───── INPUT MATERIAL ─────

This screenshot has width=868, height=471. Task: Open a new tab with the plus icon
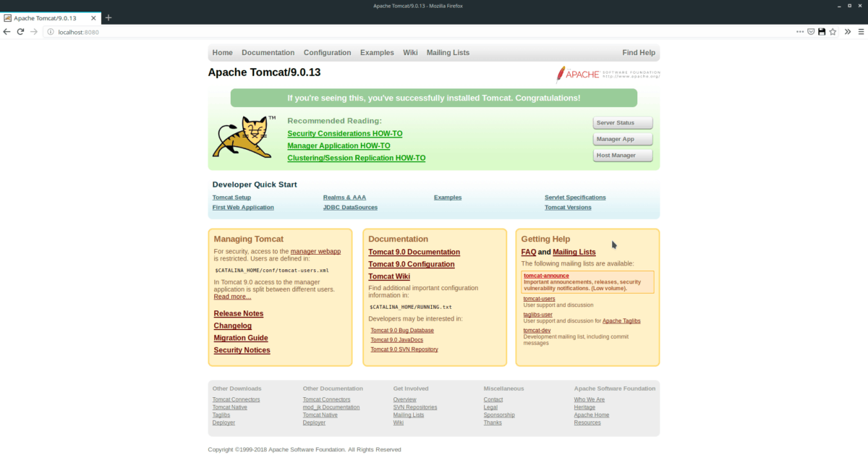pos(109,17)
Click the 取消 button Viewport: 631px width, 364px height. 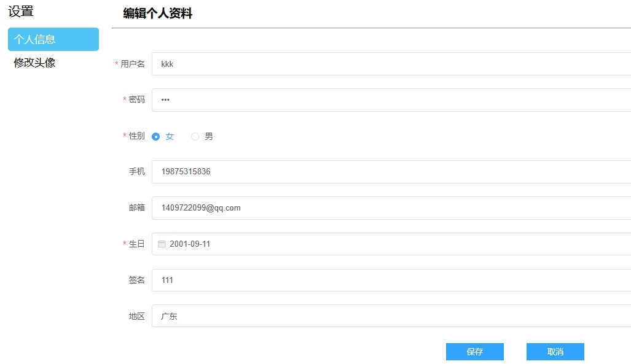point(555,352)
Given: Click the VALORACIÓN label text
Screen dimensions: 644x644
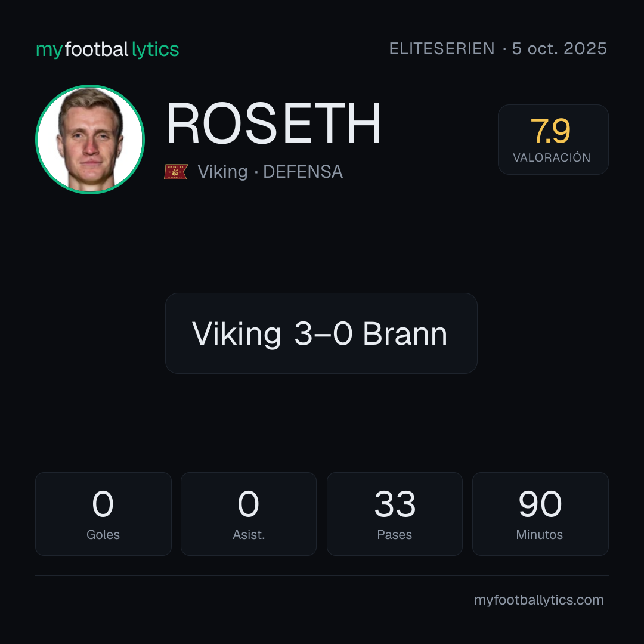Looking at the screenshot, I should (552, 157).
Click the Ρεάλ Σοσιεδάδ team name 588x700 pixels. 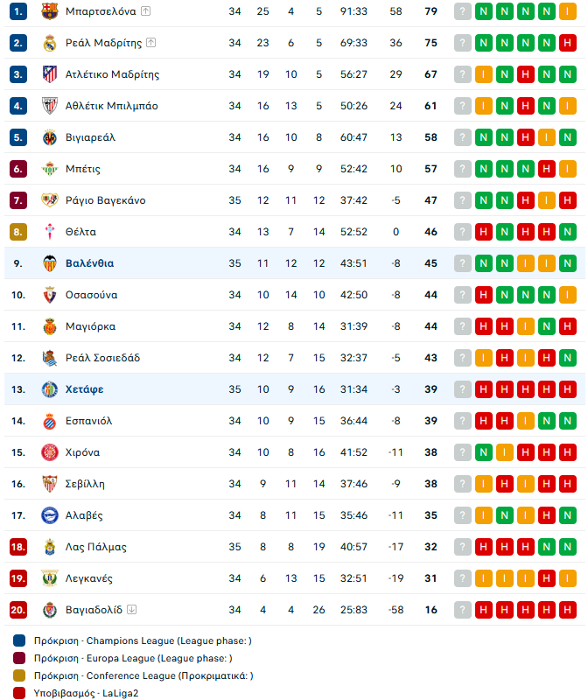(102, 358)
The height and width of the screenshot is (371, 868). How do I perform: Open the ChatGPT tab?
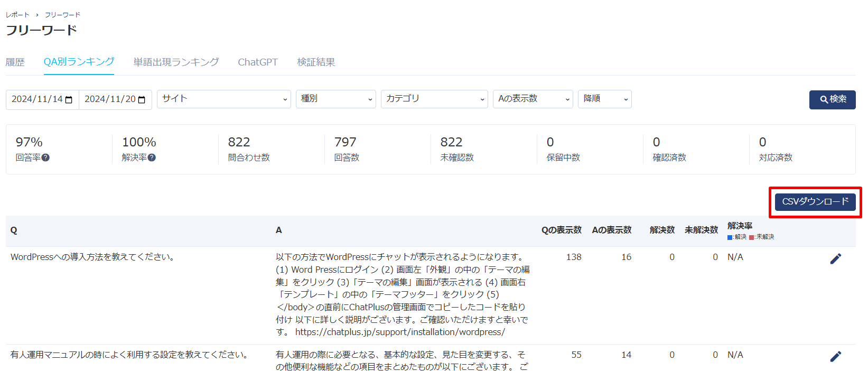point(257,62)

─────

TASK PROMPT: Nothing but the lines from the one with "The height and" through the last line of the material above should appear in the answer, each copied exactly, with no pictures.

SOLUTION TO THIS EXERCISE:
The height and width of the screenshot is (371, 868). How do I perform: Open the ChatGPT tab?
point(257,62)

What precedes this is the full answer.